**Document extract:**
When McKinsey was advising on the structure of the then “new” NHS England in 2013, McKinsey was simultaneously advising other clients how to take advantage of the structure they were recommending.
This year McKinsey won a £1m contract to advise on the structure of the (2023) “new NHS England” following the takeover of NHS Digital (and Health Education England). Presumably it continues to advise other clients how best to take advantage of those new structures, and past practice suggests McKinsey will be paid more money by others to subvert the model they proposed.
McKinsey doesn’t talk about their clients, but sometimes they are forced to by courts. One such client was IMS Health, which was set up to be the “information intermediary” between doctors and the makers of oxycontin, the drug whose sales practices were partially responsible for the opioid epidemic in the US, and which still operates in the UK (under the current brand of “IQVIA”) doing much the same thing as they have done before.
Does NHS England know who McKinsey’s other clients are? Does NHS England know whether they’ll benefit from knowing McKinsey’s advice to NHS England? Does NHS England know whether McKinsey advice was written in a way which might help those other clients?
The ongoing trade in NHS information
NHS England is both a consumer of data via their analytics, and a producer of data for themselves and others. McKinsey’s report should have recognised this conflict of interest, and potentially managed it in better than the usual way (either of McKinsey or NHS England). The functions of the data safe haven, which should be to hold data, be accountable for what data is used and how, and offer multiple environments in which it can be analysed, should be transparently separated from the functions of the analysts who consume data they need to do their work.
Realisation will creep across NHS England that the data they hold is now almost all identifiable patient data, as they have the Personal Demographics Service, identifiable copies of HES, and the ability to match across different datasets on fields which they take no steps to protect.
Indeed, Palantir is very proud of the fact that it offers exactly that functionality to clients, and Palantir never ceases to point out that whether any functionality is used is purely a choice of their client – it’s up to NHS England and the government of the day. Of course, not everyone at NHS England is racist and incompetent, but there are informed individuals with legitimate fears that someone elsewhere in the organisation is doing something stupid with the identifiable patient data that NHS England now hold; and they’re probably right.
McKinsey and Palantir aside, there’s a different contract with our old friends at PA Consulting for implementing the recommended changes, PA Consulting being the company who agreed in contract not to upload a lot of data to google’s cloud, and then did so anyway.

**Information supplied:**

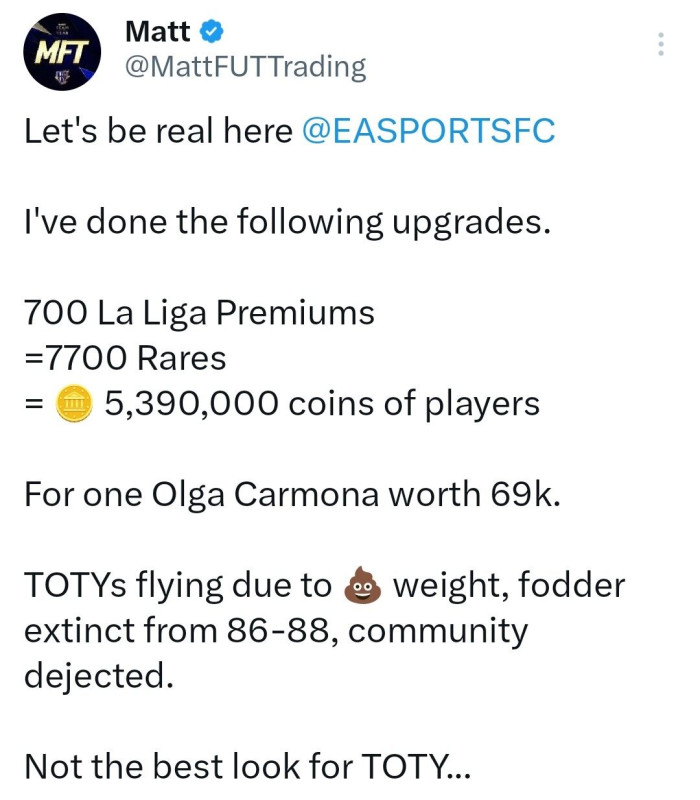Click the "weight, fodder" text
700x800 pixels.
(509, 585)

**What to do:**
1) List the functions that the piece on McKinsey and NHS England says the data safe haven should have.
2) Using the piece on McKinsey and NHS England, decide whether each statement agrees with it. Answer yes or no and quote the deciding words.
(a) McKinsey's 2023 contract to advise on the structure of NHS England was worth £1m.
(b) IMS Health no longer operates in the UK.
(c) PA Consulting kept its contractual agreement not to upload a lot of data to Google's cloud.
3) Extend the piece on McKinsey and NHS England by carrying it on after its final sentence.

**Responses:**
1)
- hold data
- be accountable for what data is used and how
- offer multiple environments in which it can be analysed

2)
(a) Yes: "This year McKinsey won a £1m contract to advise on the structure of the (2023) “new NHS England”"
(b) No: "which still operates in the UK (under the current brand of “IQVIA”)"
(c) No: "agreed in contract not to upload a lot of data to google’s cloud, and then did so anyway."

3)
NHS England is not a data literate organisation
The new NHS England is not (yet) a data literate organisation – you only need to look at the difference between NHS Digital’s board papers, full of numbers, RAG ratings and trajectories of change over time, and the NHS England’s board papers, of essays which contain the minimal numbers. The old NHS Digital showed what it really was, whereas NHS England describes what it thinks something will be, with enough people commenting on drafts that anything interesting will be taken out.
Insight into flows of data between NHS Digital and NHS England disappeared when NHS Digital got abolished. We were expecting NHS England to restore that transparency by publishing their “internal data flow records” this week; they didn’t.
If the new model goes as expected, McKinsey may advertise a case study of the leadership of Tim Ferris, epitomised by his monologue to the first post-takeover NHS England Board meeting. “Taking the paper as read”, he then talks through it, (probably correctly) knowing that even this superficial detail was below the attention of the board. The integrity of his examples is clear from his anecdote about the value of the NHS App, delegated access, and his kids’ records.
It is possible that the papers of the digital subcommittee of NHS England’s board (which takes over the oversight role that used to be managed in public by NHS Digital’s board) will have such information, but none of it will be public.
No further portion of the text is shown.